===== Passage =====

# Puppy separating #1 and #2



## mevensen (Apr 14, 2008)

Our new little girl, Jasmine, is 12 weeks old. She's doing pretty well in terms of keeping her crate and pen free from soiling (one #2 accident yesterday, but we probably lost track of time :frusty: instead of it being her fault).

What get's us in the process is that she never goes #1 and #2 at the same time. When we take her out, she'll often do #1, but then just stare at us. Sometimes, we can encourage her to "try some more" and she will go #2 in the right place. Other times, we assume she's done, then she goes and does #2 5-10 minutes later in a different part of the yard (and once on the fireplace hearth).

Any ideas? I think we've been pretty consistent with commands and rewards for potty in the right time and place. It's kind of frustrating to have her so close, yet so far from doing the right thing so we can reward her properly for both #1 and #2.


----------



## Me&2Girls (May 11, 2007)

===== Data listing =====

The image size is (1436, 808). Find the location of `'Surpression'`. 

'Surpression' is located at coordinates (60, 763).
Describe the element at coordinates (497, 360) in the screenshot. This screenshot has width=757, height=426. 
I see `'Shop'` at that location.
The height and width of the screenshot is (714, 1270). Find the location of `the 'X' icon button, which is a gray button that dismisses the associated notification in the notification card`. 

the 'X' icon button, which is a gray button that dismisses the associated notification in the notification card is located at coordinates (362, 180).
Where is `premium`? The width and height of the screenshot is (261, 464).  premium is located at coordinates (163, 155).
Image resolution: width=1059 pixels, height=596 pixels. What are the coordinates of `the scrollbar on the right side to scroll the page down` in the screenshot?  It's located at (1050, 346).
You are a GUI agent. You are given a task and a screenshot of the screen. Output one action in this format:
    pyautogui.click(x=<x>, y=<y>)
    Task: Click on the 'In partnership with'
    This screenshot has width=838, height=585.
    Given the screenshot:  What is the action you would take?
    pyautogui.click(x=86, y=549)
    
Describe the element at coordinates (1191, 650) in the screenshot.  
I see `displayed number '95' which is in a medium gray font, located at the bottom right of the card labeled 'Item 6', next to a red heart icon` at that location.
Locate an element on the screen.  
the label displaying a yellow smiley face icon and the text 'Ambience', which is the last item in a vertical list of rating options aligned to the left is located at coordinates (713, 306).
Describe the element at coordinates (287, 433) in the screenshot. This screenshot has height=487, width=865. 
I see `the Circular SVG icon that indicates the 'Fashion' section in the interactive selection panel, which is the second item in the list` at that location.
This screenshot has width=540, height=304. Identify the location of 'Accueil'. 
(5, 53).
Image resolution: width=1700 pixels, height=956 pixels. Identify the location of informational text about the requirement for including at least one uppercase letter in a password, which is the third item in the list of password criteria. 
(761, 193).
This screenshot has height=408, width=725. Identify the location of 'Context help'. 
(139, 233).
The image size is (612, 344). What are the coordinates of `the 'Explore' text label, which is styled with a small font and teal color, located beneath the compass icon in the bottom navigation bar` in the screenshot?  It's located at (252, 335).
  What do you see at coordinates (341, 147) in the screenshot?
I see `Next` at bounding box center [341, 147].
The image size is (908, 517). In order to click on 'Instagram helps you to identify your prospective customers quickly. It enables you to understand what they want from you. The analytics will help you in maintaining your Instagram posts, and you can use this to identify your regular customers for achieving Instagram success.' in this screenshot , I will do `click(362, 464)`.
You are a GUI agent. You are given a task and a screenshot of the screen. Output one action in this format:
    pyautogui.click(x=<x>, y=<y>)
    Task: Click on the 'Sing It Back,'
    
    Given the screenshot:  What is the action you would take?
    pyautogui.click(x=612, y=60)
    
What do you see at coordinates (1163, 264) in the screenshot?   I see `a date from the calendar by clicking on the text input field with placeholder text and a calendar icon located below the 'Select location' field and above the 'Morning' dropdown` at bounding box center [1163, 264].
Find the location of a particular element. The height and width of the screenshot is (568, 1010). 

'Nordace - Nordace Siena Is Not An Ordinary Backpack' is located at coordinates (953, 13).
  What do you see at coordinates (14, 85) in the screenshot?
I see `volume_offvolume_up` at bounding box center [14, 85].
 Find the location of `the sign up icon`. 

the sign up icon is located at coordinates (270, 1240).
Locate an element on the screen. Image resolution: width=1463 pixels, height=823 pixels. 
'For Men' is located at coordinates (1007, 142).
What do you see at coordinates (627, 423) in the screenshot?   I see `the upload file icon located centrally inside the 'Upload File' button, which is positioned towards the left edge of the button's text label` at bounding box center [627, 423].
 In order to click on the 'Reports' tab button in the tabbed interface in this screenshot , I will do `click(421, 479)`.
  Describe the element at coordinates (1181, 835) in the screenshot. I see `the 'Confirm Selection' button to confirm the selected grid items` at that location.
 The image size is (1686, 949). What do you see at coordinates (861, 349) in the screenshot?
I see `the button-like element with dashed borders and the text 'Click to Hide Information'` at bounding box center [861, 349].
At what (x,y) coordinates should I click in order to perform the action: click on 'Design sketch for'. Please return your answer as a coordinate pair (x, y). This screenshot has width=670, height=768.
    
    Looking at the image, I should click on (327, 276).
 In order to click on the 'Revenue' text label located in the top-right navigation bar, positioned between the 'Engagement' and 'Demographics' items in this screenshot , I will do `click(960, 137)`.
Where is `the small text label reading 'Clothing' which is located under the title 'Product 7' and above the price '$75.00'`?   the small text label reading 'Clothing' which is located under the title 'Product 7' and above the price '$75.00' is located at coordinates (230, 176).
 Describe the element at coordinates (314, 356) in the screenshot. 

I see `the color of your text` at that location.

=====

Short task A:
Answer these questions from the puppy thread:
(i) How old is Jasmine?
(ii) Apart from a different part of the yard, where did she once go #2 after being taken out?
(iii) How long after they assume she's done does she sometimes go #2?
Short task B: Duplicate the part of the puppy thread that begins at the words "What get's us" and stops after "both #1 and #2.".
These dataset entries stand apart from the puppy thread and are separate material.

Exercise output A:
(i) 12 weeks old.
(ii) On the fireplace hearth.
(iii) 5-10 minutes later.

Exercise output B:
What get's us in the process is that she never goes #1 and #2 at the same time. When we take her out, she'll often do #1, but then just stare at us. Sometimes, we can encourage her to "try some more" and she will go #2 in the right place. Other times, we assume she's done, then she goes and does #2 5-10 minutes later in a different part of the yard (and once on the fireplace hearth).

Any ideas? I think we've been pretty consistent with commands and rewards for potty in the right time and place. It's kind of frustrating to have her so close, yet so far from doing the right thing so we can reward her properly for both #1 and #2.